- Passage:
□ □ □ □ □ □ □
Therefore, when I hear politicians and experts making claims that their plans will make the future better, I smile to myself, knowing that the likelihood of all the claims lining up with plans is small. Not impossibly small and not impossible. Just small. There’s a chance all the claims and plans will line up as if everyone knew they would and made it happen.

I will stay the course. I will continue to invest in the stock market, put money in mutual funds, buy bonds, watch my neighborhood for suspicious activity and…you know what, that last one is a doozy, because everything is suspicious to me – no wonder Clint Eastwood decided to make the movie, “Gran Torino.” You try watching your neighborhood to determine what is ‘normal’ activity against which you can decide that something stands out enough for you to call a neighbor or police. But I digress.

The state of the world is changing every second. We can track trends and guess within fairly accurate limits where we can make our next measurement. We know species will lose sustainable environments and disappear from the face of the Earth forever. We also know that the human population will continue growing, but not indefinitely.

I say, so what? Billions of people have no control over the state of the world. They (we?) live rather uneventful lives by world recognition standards. Instead of preaching about the general state of the world, let’s talk about what we’re going to do tomorrow to put food on our individual tables.
□ □ □ □ □ □ □
- Record excerpts:
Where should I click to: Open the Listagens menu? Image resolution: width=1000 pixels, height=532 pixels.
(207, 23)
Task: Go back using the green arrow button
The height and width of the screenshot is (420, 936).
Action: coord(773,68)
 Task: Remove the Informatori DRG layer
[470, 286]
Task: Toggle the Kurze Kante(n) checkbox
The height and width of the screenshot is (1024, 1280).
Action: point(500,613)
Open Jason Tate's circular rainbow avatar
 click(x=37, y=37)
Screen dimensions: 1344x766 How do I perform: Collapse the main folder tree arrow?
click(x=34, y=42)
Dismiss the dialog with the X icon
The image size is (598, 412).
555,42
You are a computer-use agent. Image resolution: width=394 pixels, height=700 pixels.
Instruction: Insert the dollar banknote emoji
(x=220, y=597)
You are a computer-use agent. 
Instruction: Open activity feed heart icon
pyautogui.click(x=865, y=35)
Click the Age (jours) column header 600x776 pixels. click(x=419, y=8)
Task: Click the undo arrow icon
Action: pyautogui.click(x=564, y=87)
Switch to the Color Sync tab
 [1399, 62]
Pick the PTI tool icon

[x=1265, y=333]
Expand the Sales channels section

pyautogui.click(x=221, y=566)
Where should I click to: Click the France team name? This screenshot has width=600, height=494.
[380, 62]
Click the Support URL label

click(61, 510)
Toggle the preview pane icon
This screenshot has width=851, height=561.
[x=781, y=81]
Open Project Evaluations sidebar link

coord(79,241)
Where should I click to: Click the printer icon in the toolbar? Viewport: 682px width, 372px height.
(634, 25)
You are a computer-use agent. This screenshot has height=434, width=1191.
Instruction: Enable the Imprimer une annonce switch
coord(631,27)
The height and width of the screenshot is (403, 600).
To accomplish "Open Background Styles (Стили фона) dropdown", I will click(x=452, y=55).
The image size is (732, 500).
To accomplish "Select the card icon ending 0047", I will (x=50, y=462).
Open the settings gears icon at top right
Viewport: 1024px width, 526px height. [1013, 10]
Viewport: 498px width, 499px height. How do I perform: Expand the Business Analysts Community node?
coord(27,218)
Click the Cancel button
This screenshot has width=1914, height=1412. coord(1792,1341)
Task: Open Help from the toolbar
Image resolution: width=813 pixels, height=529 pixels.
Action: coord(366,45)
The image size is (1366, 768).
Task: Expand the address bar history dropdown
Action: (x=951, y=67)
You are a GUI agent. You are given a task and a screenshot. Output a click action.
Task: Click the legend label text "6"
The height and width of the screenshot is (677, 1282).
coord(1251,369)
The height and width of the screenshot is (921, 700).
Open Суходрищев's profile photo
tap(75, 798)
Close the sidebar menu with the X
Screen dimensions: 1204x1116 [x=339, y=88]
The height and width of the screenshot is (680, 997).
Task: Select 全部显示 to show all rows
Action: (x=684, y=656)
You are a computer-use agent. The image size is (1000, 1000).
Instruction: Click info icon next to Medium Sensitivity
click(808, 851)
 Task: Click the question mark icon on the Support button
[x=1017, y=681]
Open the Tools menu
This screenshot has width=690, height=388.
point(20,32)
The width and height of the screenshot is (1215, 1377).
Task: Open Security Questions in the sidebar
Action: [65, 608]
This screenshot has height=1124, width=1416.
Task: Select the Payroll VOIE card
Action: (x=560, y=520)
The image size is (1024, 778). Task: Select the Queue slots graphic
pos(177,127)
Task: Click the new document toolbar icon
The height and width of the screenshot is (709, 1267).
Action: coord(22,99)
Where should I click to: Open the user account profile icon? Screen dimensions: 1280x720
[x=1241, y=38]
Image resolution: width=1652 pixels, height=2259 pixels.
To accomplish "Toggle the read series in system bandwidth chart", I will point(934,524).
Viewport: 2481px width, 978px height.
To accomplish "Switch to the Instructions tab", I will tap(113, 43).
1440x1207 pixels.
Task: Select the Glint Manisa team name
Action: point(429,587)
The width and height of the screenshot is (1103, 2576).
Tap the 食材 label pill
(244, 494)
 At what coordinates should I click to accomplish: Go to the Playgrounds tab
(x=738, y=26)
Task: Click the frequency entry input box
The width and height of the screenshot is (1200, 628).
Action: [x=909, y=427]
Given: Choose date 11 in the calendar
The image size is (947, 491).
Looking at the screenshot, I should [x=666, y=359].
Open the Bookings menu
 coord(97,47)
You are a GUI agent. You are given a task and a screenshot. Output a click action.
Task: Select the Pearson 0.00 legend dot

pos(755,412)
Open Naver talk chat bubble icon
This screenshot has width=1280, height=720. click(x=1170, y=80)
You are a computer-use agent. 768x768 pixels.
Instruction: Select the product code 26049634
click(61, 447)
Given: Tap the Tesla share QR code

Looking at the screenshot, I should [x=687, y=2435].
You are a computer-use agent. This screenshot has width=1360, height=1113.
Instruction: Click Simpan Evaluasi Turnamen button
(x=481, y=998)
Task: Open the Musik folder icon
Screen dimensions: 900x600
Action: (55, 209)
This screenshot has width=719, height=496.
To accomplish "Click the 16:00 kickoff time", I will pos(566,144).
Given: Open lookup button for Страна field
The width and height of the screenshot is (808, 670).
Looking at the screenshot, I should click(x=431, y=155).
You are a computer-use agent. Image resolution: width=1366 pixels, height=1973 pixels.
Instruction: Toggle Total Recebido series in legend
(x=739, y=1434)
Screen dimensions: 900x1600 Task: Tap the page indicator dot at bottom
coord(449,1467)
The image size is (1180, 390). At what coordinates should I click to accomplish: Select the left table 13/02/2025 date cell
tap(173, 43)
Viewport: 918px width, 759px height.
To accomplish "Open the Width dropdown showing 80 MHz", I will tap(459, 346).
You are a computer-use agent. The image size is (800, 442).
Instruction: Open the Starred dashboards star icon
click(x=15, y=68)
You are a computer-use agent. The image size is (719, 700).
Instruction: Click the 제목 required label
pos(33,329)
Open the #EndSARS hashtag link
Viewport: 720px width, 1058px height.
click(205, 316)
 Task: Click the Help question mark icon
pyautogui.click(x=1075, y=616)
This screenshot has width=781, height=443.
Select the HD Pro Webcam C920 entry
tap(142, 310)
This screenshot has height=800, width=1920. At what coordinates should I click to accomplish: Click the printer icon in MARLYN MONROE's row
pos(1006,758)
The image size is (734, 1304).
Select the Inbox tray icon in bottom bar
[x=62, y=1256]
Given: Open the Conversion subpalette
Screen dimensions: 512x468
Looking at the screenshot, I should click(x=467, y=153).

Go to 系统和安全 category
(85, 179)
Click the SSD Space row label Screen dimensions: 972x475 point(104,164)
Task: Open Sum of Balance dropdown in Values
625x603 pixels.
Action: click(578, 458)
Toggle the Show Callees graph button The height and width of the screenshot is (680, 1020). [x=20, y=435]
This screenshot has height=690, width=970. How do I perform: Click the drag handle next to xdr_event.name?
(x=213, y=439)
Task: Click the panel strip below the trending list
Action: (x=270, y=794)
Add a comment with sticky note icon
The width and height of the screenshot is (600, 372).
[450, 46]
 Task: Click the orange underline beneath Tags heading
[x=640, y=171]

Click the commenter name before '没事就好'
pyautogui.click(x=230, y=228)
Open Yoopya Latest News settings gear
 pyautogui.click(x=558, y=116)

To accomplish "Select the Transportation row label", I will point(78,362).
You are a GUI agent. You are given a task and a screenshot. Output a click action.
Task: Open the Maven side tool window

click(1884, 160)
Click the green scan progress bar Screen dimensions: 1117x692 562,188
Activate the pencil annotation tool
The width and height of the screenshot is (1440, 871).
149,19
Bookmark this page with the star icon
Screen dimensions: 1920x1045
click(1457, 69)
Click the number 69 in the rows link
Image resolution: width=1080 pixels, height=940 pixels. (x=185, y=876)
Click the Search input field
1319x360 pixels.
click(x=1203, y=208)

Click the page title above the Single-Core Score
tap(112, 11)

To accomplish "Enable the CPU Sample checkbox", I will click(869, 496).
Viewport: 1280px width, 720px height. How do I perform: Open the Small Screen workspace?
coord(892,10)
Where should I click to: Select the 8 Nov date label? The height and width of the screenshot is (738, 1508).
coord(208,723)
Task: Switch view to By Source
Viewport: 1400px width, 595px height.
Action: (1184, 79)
□ □ □ □ □ □ □
- Problem set:
[a] According to the passage, what will the human population continue to do?
[b] In the passage, why does the writer call watching the neighborhood for suspicious activity "a doozy"?

- Results for each task:
[a] It will continue growing, but not indefinitely.

[b] Everything seems suspicious to the writer. That makes it hard to judge what counts as normal activity, so it is hard to decide when something stands out enough to call a neighbor or the police.